WORK TO BE COMPLETED:
Copy out exactly every line from the line containing "Extérieur (54, 2259)" until the records below end, inclusive of both boundary lines.

Stored items

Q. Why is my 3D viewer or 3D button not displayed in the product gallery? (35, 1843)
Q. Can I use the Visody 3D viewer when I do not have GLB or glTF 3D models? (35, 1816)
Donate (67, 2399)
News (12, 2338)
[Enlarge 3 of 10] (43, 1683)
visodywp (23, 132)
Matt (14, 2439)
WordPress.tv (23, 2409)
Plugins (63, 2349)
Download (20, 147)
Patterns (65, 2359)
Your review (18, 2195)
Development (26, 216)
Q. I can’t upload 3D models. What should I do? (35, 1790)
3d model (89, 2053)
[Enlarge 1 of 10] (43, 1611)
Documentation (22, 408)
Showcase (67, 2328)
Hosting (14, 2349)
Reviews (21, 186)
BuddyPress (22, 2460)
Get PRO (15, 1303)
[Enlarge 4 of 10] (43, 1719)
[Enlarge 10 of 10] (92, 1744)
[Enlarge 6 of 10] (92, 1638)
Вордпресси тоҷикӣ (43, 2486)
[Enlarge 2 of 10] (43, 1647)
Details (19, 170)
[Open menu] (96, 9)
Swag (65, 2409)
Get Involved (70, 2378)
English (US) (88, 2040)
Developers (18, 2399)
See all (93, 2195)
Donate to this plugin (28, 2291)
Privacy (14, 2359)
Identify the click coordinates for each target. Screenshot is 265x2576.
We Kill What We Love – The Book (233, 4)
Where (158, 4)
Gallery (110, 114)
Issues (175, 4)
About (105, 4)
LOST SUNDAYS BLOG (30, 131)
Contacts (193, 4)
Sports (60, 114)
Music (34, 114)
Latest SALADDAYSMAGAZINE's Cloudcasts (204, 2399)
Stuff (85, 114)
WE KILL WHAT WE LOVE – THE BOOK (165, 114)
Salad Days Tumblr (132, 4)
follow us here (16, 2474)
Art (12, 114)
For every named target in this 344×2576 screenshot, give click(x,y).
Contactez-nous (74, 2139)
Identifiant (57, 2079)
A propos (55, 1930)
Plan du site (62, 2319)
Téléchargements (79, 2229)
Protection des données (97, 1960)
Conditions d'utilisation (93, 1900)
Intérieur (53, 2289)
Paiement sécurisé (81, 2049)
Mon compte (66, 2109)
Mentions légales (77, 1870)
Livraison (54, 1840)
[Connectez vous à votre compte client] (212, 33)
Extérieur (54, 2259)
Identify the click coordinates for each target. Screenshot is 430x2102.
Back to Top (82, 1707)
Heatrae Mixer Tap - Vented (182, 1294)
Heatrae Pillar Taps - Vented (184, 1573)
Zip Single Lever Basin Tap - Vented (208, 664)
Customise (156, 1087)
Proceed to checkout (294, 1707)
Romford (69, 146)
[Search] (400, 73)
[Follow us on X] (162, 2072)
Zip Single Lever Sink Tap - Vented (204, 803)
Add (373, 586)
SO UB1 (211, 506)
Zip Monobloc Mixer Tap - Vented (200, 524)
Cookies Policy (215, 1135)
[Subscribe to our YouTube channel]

SOLUTION FOR THIS TASK:
Extérieur (54, 2259)
Identify the click coordinates for each target. Screenshot is 430x2102.
Back to Top (82, 1707)
Heatrae Mixer Tap - Vented (182, 1294)
Heatrae Pillar Taps - Vented (184, 1573)
Zip Single Lever Basin Tap - Vented (208, 664)
Customise (156, 1087)
Proceed to checkout (294, 1707)
Romford (69, 146)
[Search] (400, 73)
[Follow us on X] (162, 2072)
Zip Single Lever Sink Tap - Vented (204, 803)
Add (373, 586)
SO UB1 (211, 506)
Zip Monobloc Mixer Tap - Vented (200, 524)
Cookies Policy (215, 1135)
[Subscribe to our YouTube channel]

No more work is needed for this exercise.